More than Vanilla Fusion: a Simple, Decoupling-free, Attention Module for Multimodal Fusion Based on Signal Theory
This work addresses multimodal fusion for audio-visual tasks, offering incremental improvements with a novel method for a known bottleneck.
The paper tackles the problem of vanilla multimodal fusion by proposing a simple, plug-and-play attention module based on signal theory and a decoupling-free gradient modulation scheme, achieving up to 2.0% performance improvements in multimodal classification methods.
The vanilla fusion methods still dominate a large percentage of mainstream audio-visual tasks. However, the effectiveness of vanilla fusion from a theoretical perspective is still worth discussing.
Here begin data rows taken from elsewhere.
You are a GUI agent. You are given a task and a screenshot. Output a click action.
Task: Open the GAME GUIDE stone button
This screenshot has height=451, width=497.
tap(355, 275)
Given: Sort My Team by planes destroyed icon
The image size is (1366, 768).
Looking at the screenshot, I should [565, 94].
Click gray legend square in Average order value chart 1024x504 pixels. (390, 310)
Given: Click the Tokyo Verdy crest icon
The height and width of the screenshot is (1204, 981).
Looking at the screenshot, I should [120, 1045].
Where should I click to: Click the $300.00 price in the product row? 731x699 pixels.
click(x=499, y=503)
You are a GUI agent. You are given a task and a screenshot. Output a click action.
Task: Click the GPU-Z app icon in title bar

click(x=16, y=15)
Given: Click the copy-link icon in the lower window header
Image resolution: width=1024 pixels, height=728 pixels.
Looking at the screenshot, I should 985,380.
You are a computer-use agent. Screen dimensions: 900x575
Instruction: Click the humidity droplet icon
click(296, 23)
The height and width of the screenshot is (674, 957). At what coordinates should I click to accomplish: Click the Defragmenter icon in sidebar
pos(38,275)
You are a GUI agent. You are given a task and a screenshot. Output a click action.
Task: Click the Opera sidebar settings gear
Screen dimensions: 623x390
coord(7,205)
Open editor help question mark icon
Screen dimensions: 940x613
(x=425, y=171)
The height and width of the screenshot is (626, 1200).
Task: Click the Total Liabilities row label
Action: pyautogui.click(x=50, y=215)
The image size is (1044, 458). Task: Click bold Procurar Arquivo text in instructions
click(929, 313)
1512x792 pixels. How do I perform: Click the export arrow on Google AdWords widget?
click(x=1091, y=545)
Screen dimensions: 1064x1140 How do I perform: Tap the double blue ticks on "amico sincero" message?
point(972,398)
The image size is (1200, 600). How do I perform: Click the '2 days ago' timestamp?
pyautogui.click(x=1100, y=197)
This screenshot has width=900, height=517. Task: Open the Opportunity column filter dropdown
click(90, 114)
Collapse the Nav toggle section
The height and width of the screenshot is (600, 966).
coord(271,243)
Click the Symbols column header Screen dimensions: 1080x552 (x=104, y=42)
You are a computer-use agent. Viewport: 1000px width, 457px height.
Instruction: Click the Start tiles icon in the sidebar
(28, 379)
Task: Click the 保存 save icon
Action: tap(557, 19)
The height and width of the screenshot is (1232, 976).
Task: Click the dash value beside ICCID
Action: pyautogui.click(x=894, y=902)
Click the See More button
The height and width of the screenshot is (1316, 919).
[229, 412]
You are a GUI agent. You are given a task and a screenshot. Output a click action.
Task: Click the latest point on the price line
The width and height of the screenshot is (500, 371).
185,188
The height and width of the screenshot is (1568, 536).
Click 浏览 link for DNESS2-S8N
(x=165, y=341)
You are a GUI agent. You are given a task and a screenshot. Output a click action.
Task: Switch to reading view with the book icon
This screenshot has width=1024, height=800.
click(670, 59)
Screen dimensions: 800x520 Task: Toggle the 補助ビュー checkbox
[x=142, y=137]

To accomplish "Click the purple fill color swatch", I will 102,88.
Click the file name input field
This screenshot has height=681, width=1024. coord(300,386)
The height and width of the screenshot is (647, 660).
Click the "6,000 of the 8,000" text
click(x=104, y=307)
Thus, this paper reconsiders the signal fused in the multimodal case from a bionics perspective and proposes a simple, plug-and-play, attention module for vanilla fusion based on fundamental signal theory and uncertainty theory. In addition, previous work on multimodal dynamic gradient modulation still relies on decoupling the modalities. So, a decoupling-free gradient modulation scheme has been designed in conjunction with the aforementioned attention module, which has various advantages over the decoupled one. Experiment results show that just a few lines of code can achieve up to 2.0% performance improvements to several multimodal classification methods. Finally, quantitative evaluation of other fusion tasks reveals the potential for additional application scenarios.